Data to process

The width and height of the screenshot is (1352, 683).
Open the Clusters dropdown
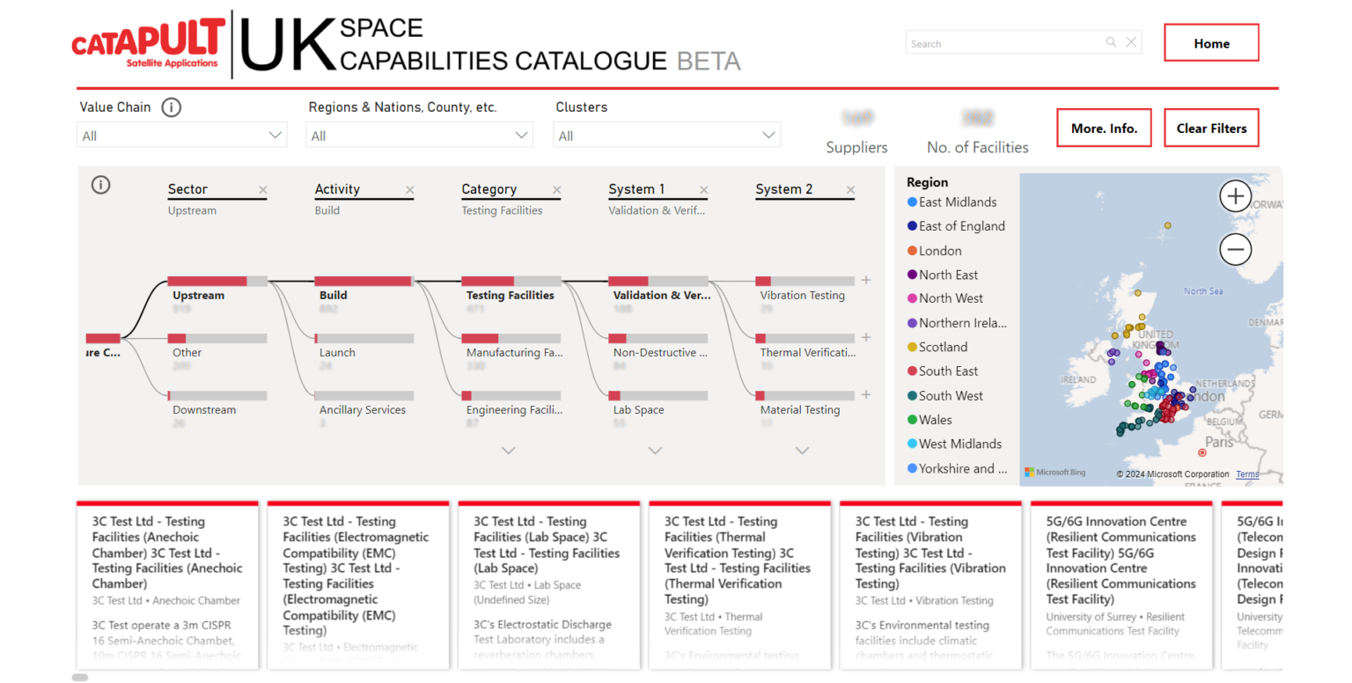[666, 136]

==

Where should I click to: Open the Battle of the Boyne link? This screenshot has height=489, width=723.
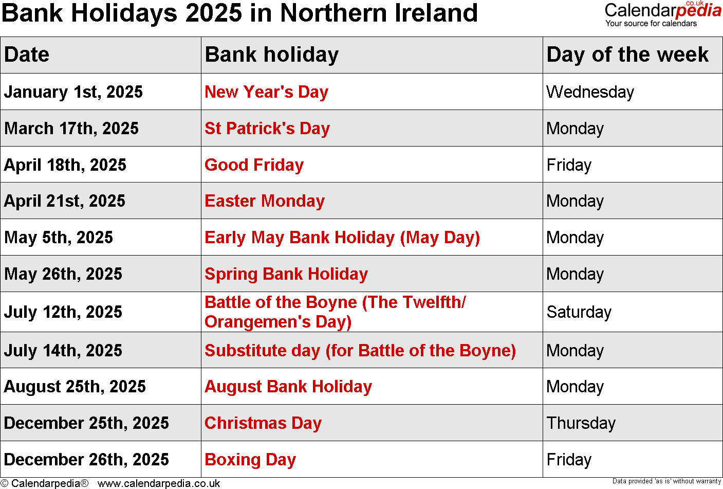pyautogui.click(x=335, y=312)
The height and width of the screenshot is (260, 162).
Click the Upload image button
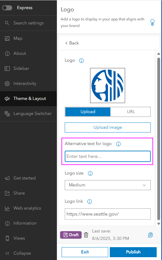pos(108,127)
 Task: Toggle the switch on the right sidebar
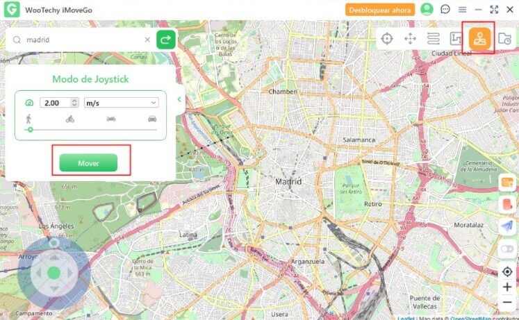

--

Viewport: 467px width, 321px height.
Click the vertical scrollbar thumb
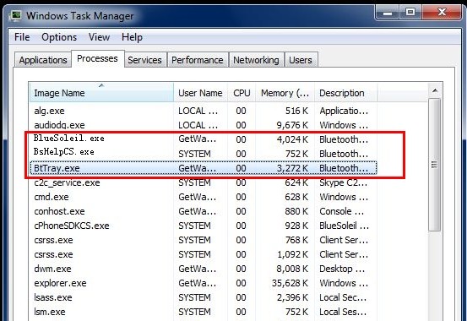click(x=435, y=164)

Problem to work on
Gather every line above that contains the word "screenshot" and copy each one in full. Case counts.

Result for this exercise
The width and height of the screenshot is (1352, 683).
Where should I click to: Open the Battle of the Boyne link? This screenshot has height=489, width=723.
The height and width of the screenshot is (260, 162).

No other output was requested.